The European Commission has just announced an agreement whereby English will be the official language of the European Union rather than German, which was the other possibility.



As part of the negotiations, the British Government conceded that English spelling had some room for improvement and has accepted a 5- year phase-in plan that would become known as "Euro-English".



In the first year, "s" will replace the soft "c". Sertainly, this will make the sivil servants jump with joy.




The hard "c" will be dropped in favour of "k". This should klear up konfusion, and keyboards kan have one less letter.

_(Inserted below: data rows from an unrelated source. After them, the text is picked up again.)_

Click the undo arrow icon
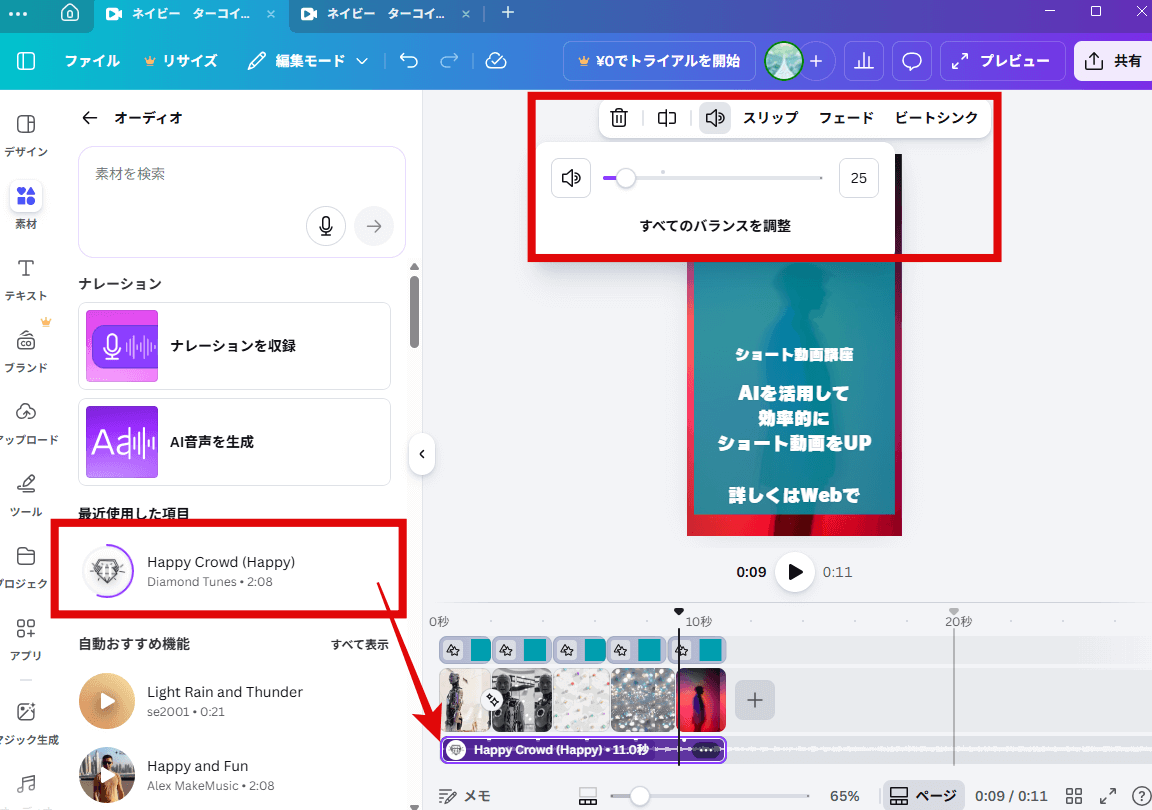Viewport: 1152px width, 810px height. pyautogui.click(x=409, y=61)
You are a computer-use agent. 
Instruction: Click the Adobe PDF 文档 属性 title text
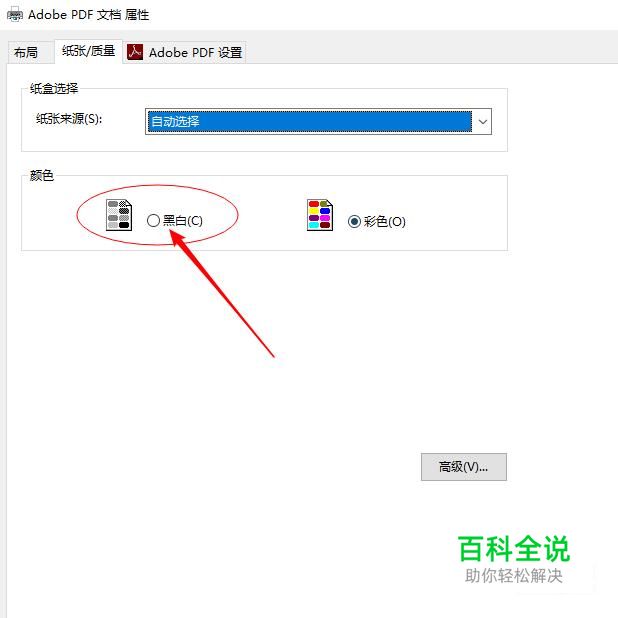point(89,15)
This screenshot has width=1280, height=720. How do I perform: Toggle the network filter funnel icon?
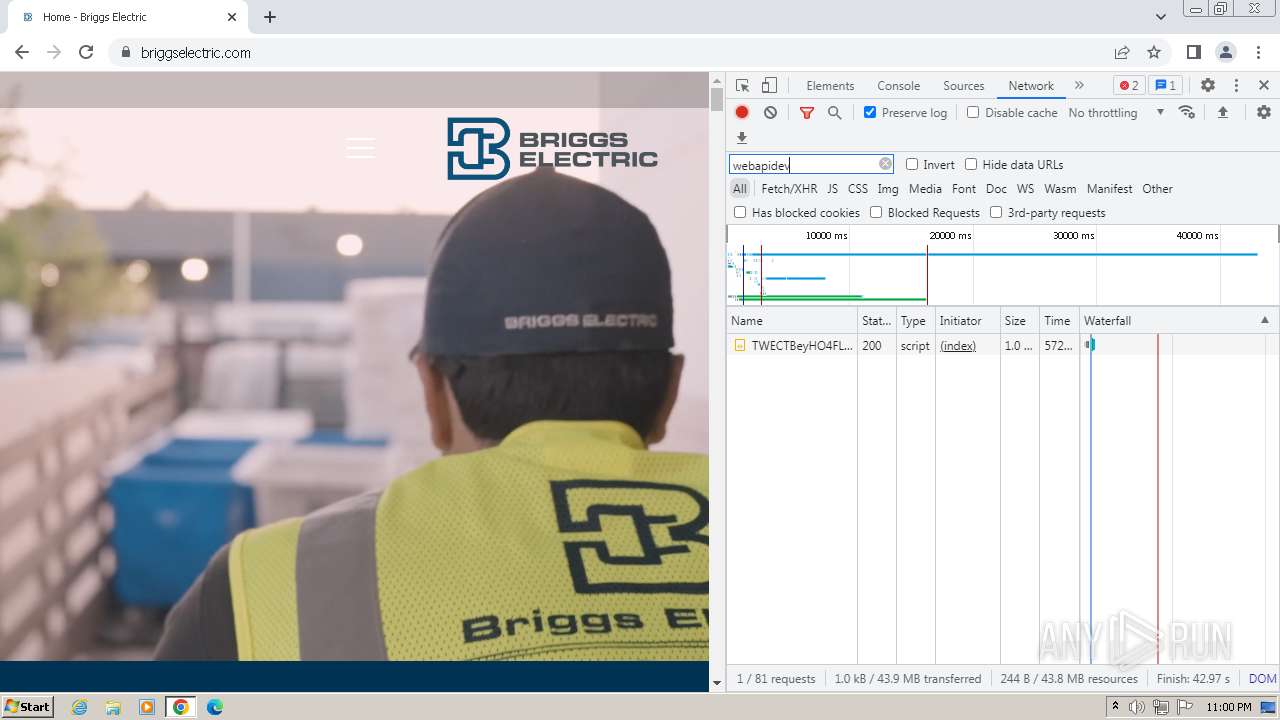click(x=806, y=113)
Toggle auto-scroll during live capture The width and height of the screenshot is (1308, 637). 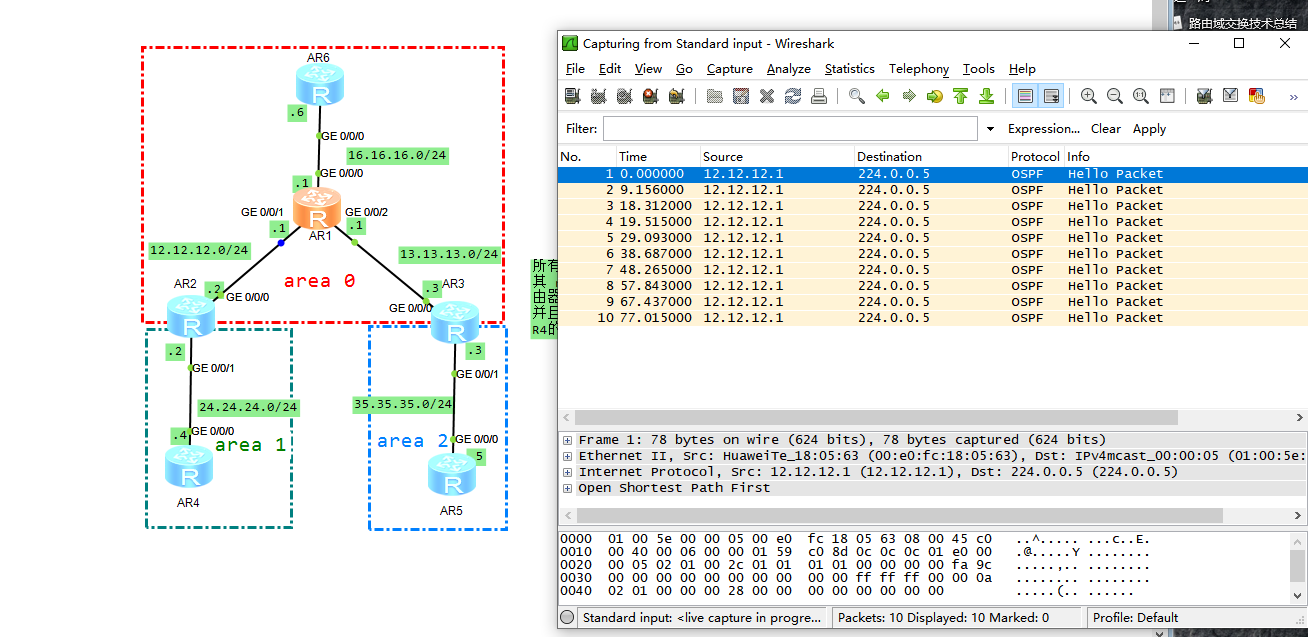(x=1052, y=96)
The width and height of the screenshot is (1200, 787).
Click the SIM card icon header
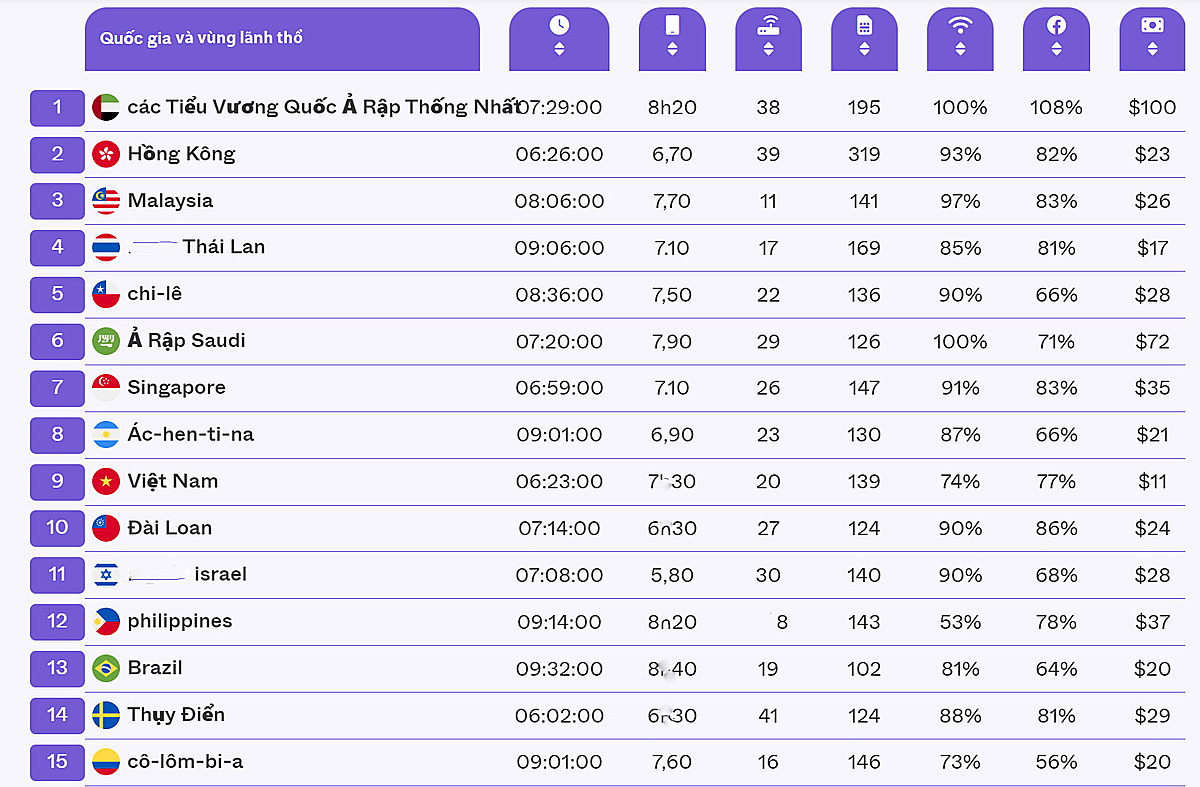(864, 25)
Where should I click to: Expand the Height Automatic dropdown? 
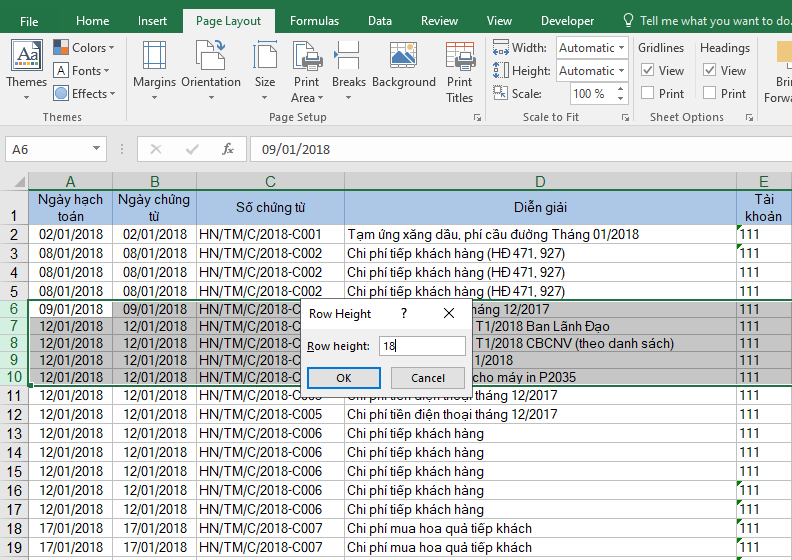coord(623,71)
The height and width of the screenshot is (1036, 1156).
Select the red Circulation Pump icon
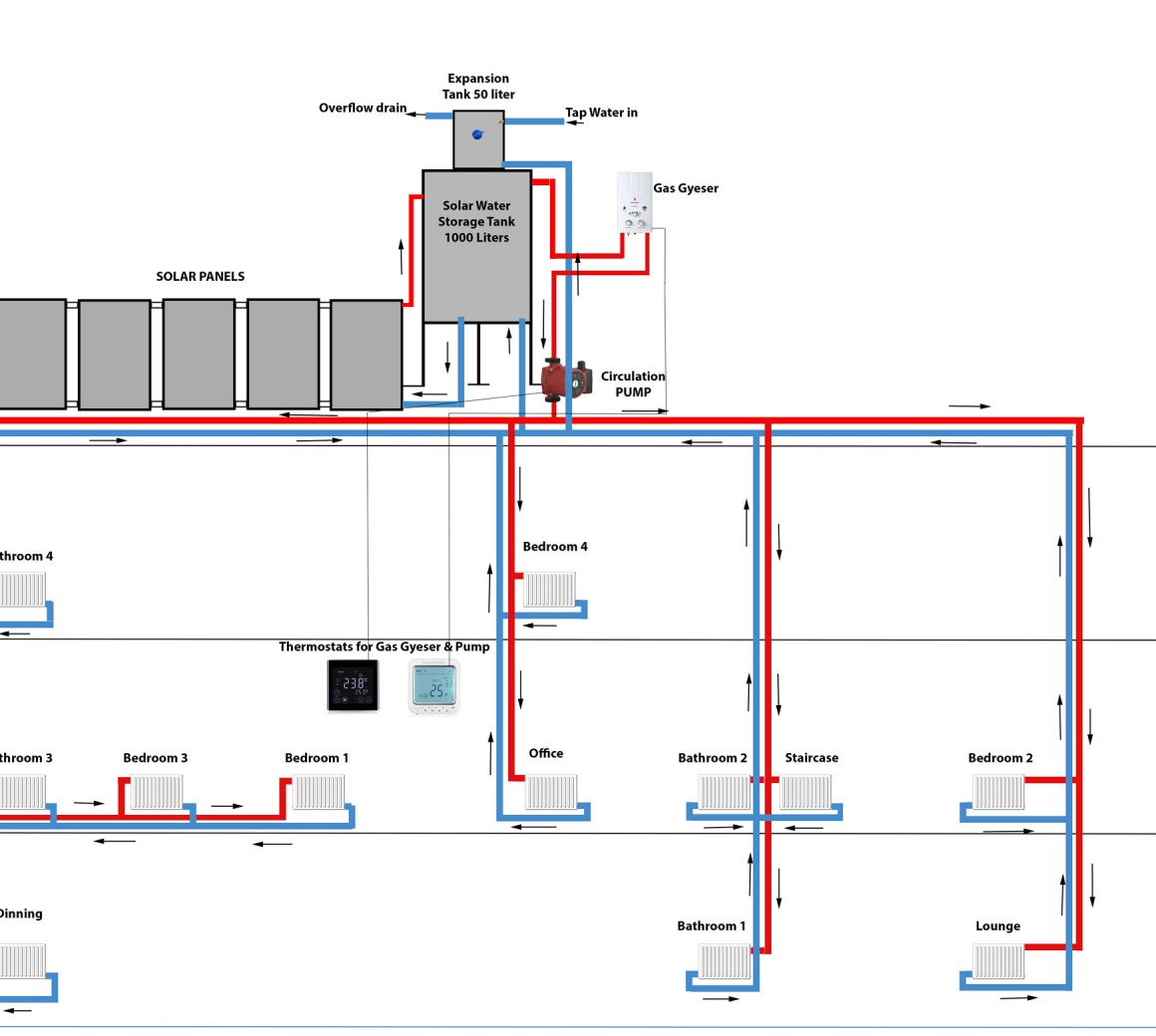[x=566, y=380]
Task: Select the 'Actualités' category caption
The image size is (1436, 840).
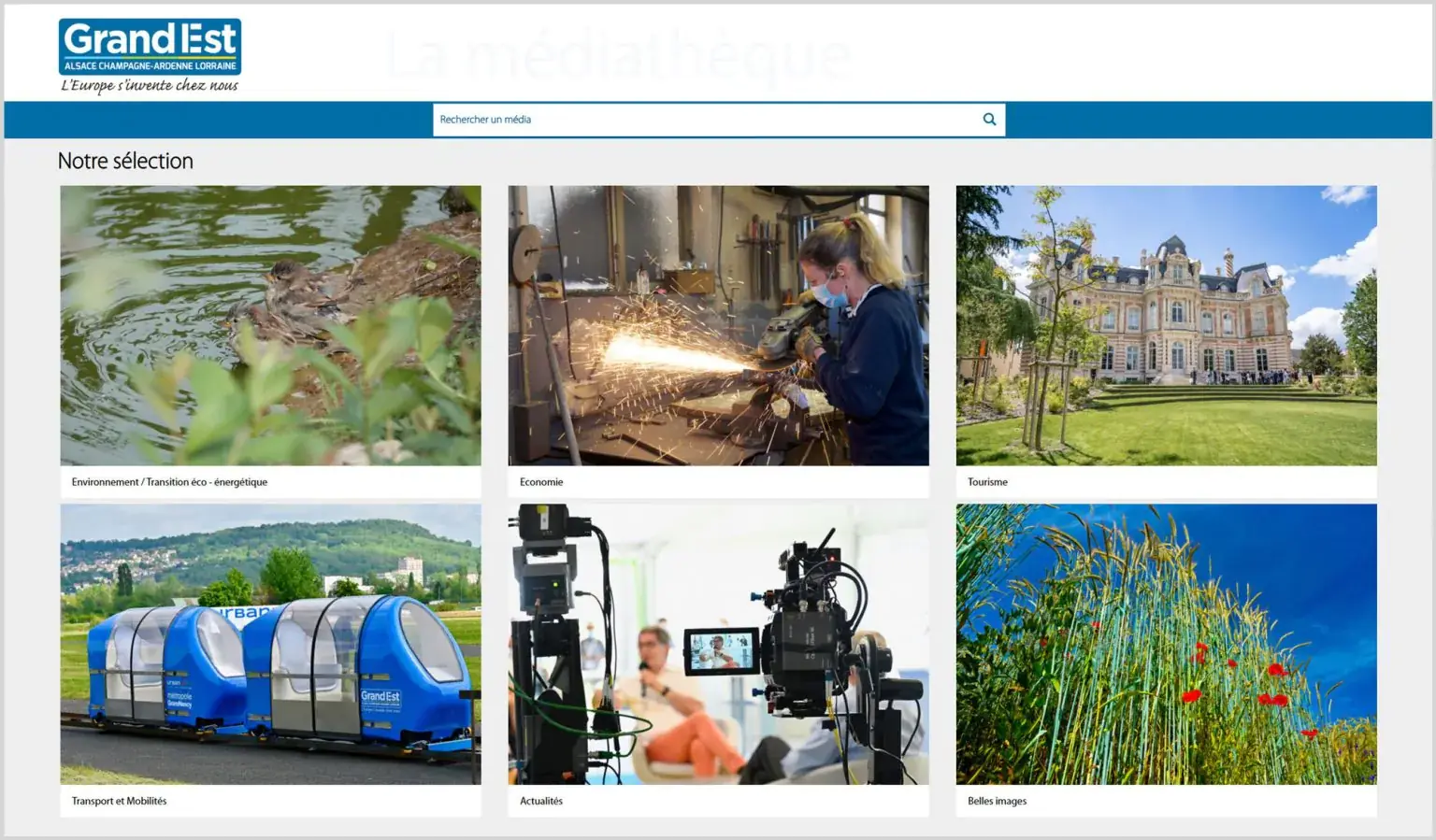Action: pos(541,801)
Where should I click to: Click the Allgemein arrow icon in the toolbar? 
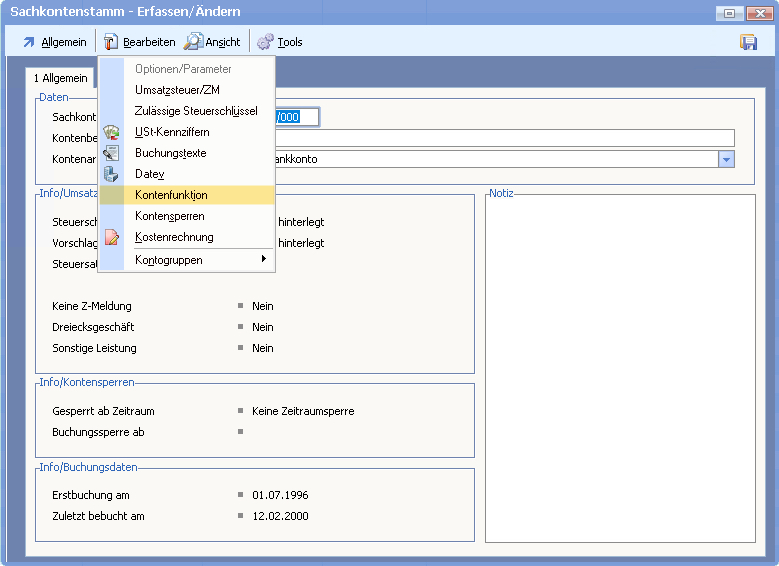[29, 42]
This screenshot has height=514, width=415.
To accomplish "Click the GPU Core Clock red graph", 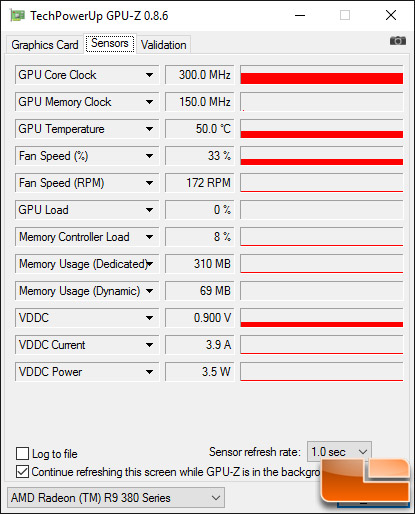I will (x=322, y=75).

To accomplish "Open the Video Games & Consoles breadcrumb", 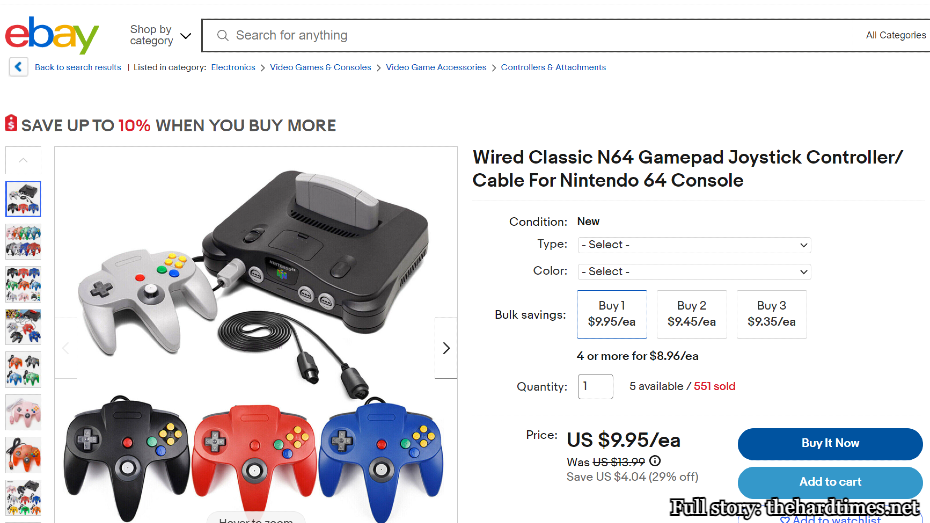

There will be growing publik enthusiasm in the sekond year when the troublesome "ph" will be replaced with "f". This will make words like fotograf 20% shorter.

In the 3rd year, publik akseptanse of the new spelling kan be expekted to reach the stage where more komplikated changes are possible.


Governments will enkourage the removal of double letters which have always ben a deterent to akurate speling.

Also, al wil agre that the horibl mes of the silent "e" in the languag is disgrasful and it should go away.

By the 4th yer people wil be reseptiv to steps such as replasing "th" with "z" and "w" with "v".


During ze fifz yer, ze unesesary "o" kan be dropd from vords kontaining "ou" and after ziz fifz yer, ve vil hav a reil sensibl riten styl.



Zer vil be no mor trubl or difikultis and evrivun vil find it ezi tu understand ech oza. Ze drem of a united urop vil finali kum tru.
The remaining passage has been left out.